Can you return every one of the lines below verbatim, keeping each character unchanged?

- [DATA EXCERPTS]:

::::

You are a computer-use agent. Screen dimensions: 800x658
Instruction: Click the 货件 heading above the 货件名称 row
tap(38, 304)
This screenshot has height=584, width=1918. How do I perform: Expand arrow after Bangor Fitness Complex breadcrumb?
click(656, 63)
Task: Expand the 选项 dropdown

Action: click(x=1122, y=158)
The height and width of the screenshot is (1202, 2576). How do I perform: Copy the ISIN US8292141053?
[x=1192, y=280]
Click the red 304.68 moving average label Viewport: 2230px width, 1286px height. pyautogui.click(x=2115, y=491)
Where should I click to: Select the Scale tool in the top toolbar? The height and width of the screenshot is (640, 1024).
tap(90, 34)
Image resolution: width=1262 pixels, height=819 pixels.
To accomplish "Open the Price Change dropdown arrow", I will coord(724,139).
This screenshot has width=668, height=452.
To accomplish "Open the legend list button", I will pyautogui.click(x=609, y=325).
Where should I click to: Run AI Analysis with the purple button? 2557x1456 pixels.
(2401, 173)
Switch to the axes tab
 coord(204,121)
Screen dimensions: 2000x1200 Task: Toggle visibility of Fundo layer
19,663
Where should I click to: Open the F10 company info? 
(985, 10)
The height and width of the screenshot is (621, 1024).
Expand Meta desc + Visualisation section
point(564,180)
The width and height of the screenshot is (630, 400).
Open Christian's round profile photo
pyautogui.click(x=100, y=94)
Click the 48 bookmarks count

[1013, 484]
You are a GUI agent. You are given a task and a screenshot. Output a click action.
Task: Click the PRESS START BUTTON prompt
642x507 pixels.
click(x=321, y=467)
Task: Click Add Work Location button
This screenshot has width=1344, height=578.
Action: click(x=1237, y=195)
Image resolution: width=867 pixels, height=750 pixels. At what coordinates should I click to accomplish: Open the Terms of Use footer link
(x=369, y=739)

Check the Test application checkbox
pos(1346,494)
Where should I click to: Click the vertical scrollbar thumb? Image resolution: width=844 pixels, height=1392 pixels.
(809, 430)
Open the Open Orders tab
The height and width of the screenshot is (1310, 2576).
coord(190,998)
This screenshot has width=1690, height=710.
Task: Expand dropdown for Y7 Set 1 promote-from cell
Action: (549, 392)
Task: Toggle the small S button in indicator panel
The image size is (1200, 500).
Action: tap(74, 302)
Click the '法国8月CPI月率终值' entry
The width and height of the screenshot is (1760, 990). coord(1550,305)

::::

- [SOLUTION BELOW]:
You are a computer-use agent. Screen dimensions: 800x658
Instruction: Click the 货件 heading above the 货件名称 row
tap(38, 304)
This screenshot has height=584, width=1918. How do I perform: Expand arrow after Bangor Fitness Complex breadcrumb?
click(656, 63)
Task: Expand the 选项 dropdown

Action: click(x=1122, y=158)
The height and width of the screenshot is (1202, 2576). How do I perform: Copy the ISIN US8292141053?
[x=1192, y=280]
Click the red 304.68 moving average label Viewport: 2230px width, 1286px height. pyautogui.click(x=2115, y=491)
Where should I click to: Select the Scale tool in the top toolbar? The height and width of the screenshot is (640, 1024).
tap(90, 34)
Image resolution: width=1262 pixels, height=819 pixels.
To accomplish "Open the Price Change dropdown arrow", I will coord(724,139).
This screenshot has width=668, height=452.
To accomplish "Open the legend list button", I will pyautogui.click(x=609, y=325).
Where should I click to: Run AI Analysis with the purple button? 2557x1456 pixels.
(2401, 173)
Switch to the axes tab
 coord(204,121)
Screen dimensions: 2000x1200 Task: Toggle visibility of Fundo layer
19,663
Where should I click to: Open the F10 company info? 
(985, 10)
The height and width of the screenshot is (621, 1024).
Expand Meta desc + Visualisation section
point(564,180)
The width and height of the screenshot is (630, 400).
Open Christian's round profile photo
pyautogui.click(x=100, y=94)
Click the 48 bookmarks count

[1013, 484]
You are a GUI agent. You are given a task and a screenshot. Output a click action.
Task: Click the PRESS START BUTTON prompt
642x507 pixels.
click(x=321, y=467)
Task: Click Add Work Location button
This screenshot has width=1344, height=578.
Action: click(x=1237, y=195)
Image resolution: width=867 pixels, height=750 pixels. At what coordinates should I click to accomplish: Open the Terms of Use footer link
(x=369, y=739)

Check the Test application checkbox
pos(1346,494)
Where should I click to: Click the vertical scrollbar thumb? Image resolution: width=844 pixels, height=1392 pixels.
(809, 430)
Open the Open Orders tab
The height and width of the screenshot is (1310, 2576).
coord(190,998)
This screenshot has width=1690, height=710.
Task: Expand dropdown for Y7 Set 1 promote-from cell
Action: (549, 392)
Task: Toggle the small S button in indicator panel
The image size is (1200, 500).
Action: tap(74, 302)
Click the '法国8月CPI月率终值' entry
The width and height of the screenshot is (1760, 990). coord(1550,305)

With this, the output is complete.